Over dinner in a warm obscure little restaurant she said, ‘I’m sorry about your father, Henry.’
‘Yes...’ Her sympathy made me feel a fraud. I had tried to grieve for him, and had recognised that my only strong emotion was an aversion to being called by his name. I wished to remain myself. Relations and family solicitors clearly took it for granted, however, that having sown a few wild oats I would now settle down into his pattern of life. His death, if I wasn’t careful, would be my destruction.
‘I was pleased to get your letter,’ Gabriella said, ‘because it was awful when you didn’t come with the horses. I thought you had changed your mind about me.’
‘But surely Simon explained?’
‘Who is Simon?’
‘The big fat bald man who went instead of me. He promised to tell you why I couldn’t come, and to give you a bottle...’ I grinned, ‘a bottle of pills.’
‘So they were from you!’
‘Simon gave them to you. I suppose he couldn’t explain why I hadn’t come, because he doesn’t know Italian. I forgot to tell him to speak French.’
She shook her head.
‘One of the crew gave them to me. He said he’d found them in the toilet compartment just after they had landed, and he brought them across to see if I had lost them. He is a tall man, in uniform. I’ve seen him often. It was not your bald, fat Simon.’
‘And Simon didn’t try to talk to you at all?’
‘No.’ She shook her head. ‘I don’t think so. I see hundreds of bald fat travellers, but no one tried to speak to me about you.’
‘A friendly big man, with kind eyes,’ I said. ‘He was wearing a frightful old green corduroy jacket, with a row of pins in one lapel. He has a habit of picking them up.’
She shook her head again. ‘I didn’t see him.’

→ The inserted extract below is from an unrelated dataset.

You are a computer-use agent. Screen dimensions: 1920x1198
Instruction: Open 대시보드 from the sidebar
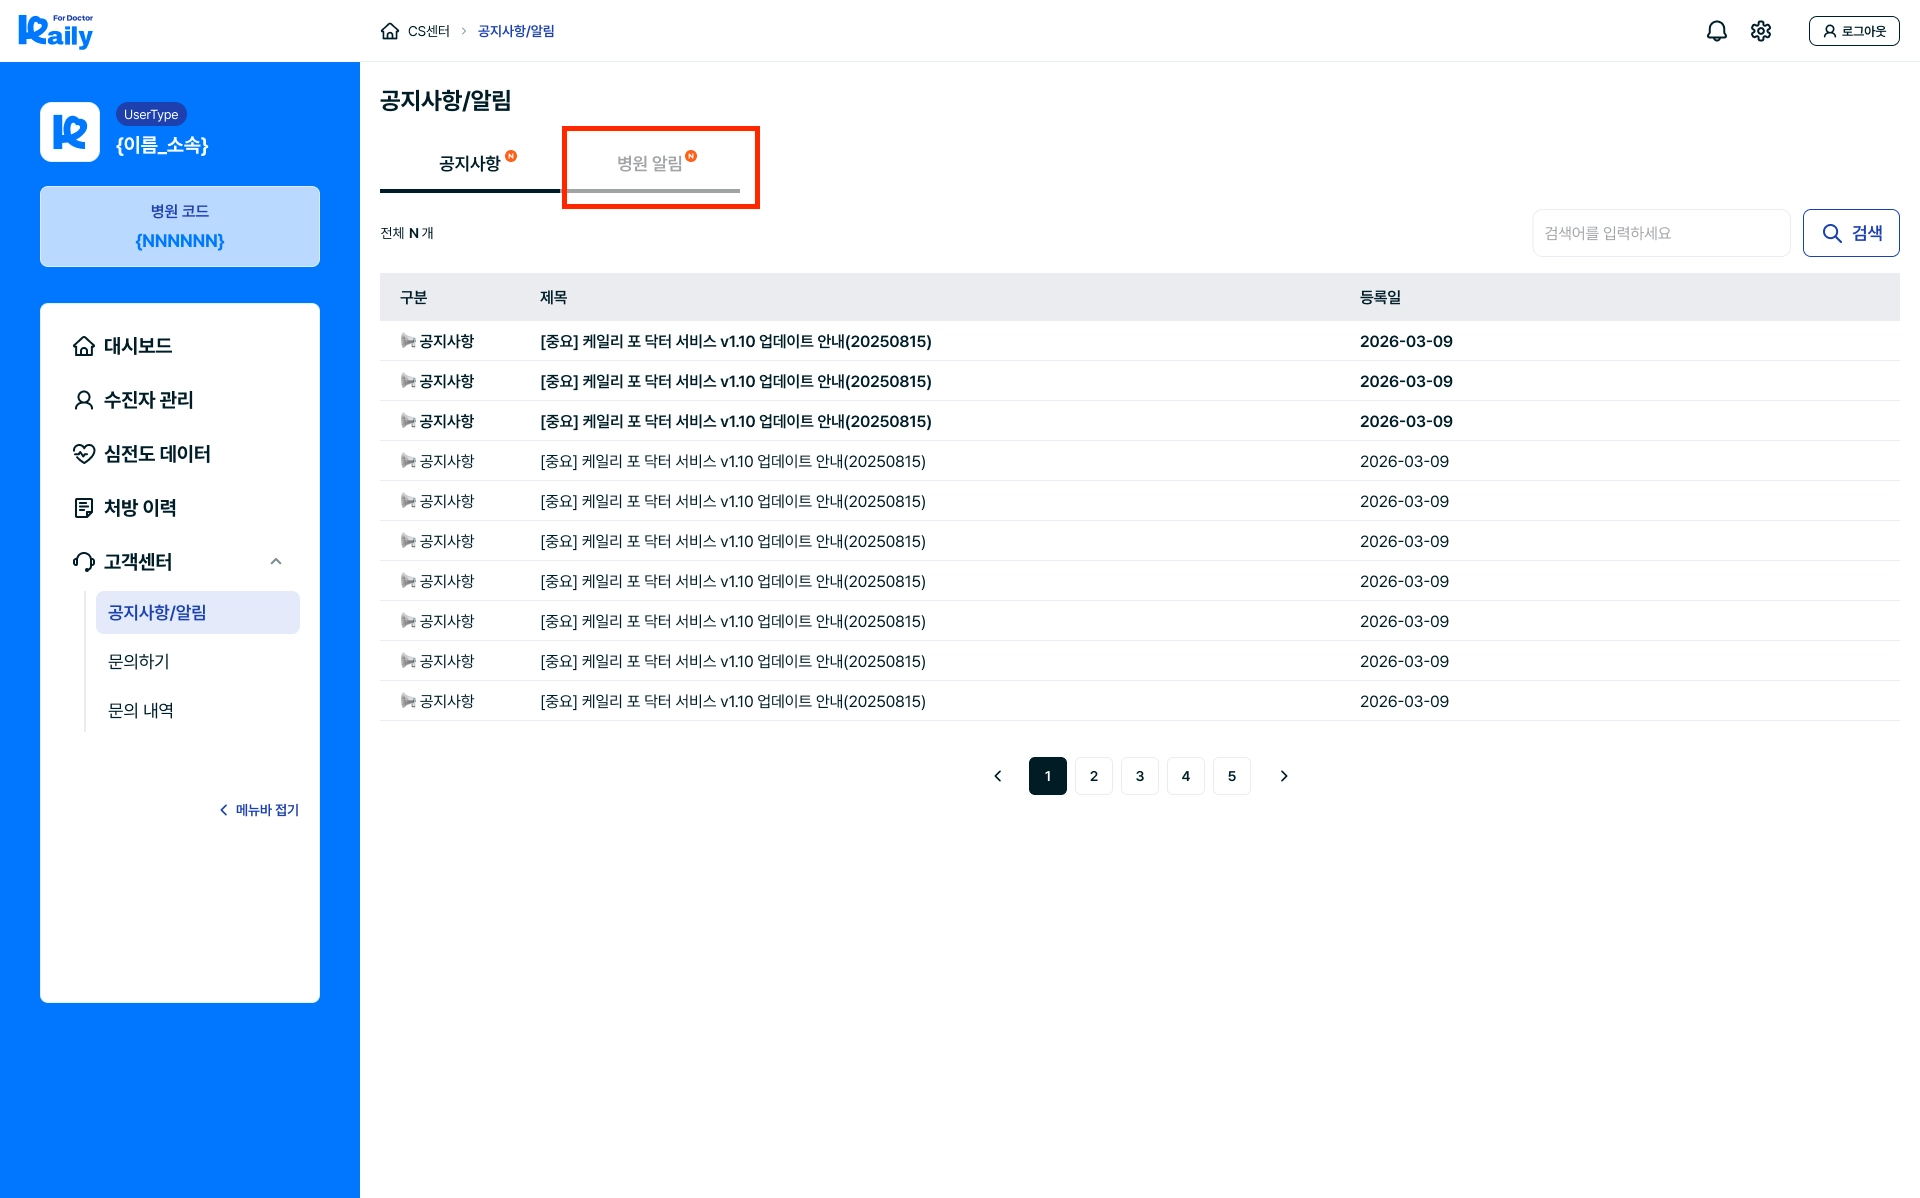[137, 346]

Simon had promised to give her my message and the bottle. He had done neither, and he had disappeared. I hadn’t liked to press Yardman too hard to find out where Simon had got to because there was always the chance that too energetic spadework would turn up the export bonus fraud: and I had vaguely assumed that it was because of the fraud that Simon had chosen not to come back. But even if he had decided on the spur of the moment to duck out, he would certainly have kept his promise to see Gabriella. Or didn’t a resuscitated friendship stretch that far?
‘What’s the matter?’ Gabriella asked.
I explained.
‘You are worried about him?’
‘He’s old enough to decide for himself...’ But I was remembering like a cold douche that my predecessor Peters hadn’t come back from Milan, and before him the liaison man Ballard.
‘Tomorrow morning,’ she said firmly, ‘you will go back to Milan and find him.’
‘I can’t speak Italian.’
‘Undoubtedly you will need an interpreter,’ she nodded. ‘Me.’
‘The best,’ I agreed, smiling.
We walked companionably back to the hotel.
‘Were the pills all right?’ I asked.
‘Perfect, thank you very much. I gave them to the wife of our baker... She works in the bakery normally, but when she gets pregnant she’s always sick for months, and can’t stand the sight of dough, and he gets bad-tempered because he has to pay a man to help him instead. He is not a good Catholic.’ She laughed. ‘He makes me an enormous cake oozing with cream when I take the pills.’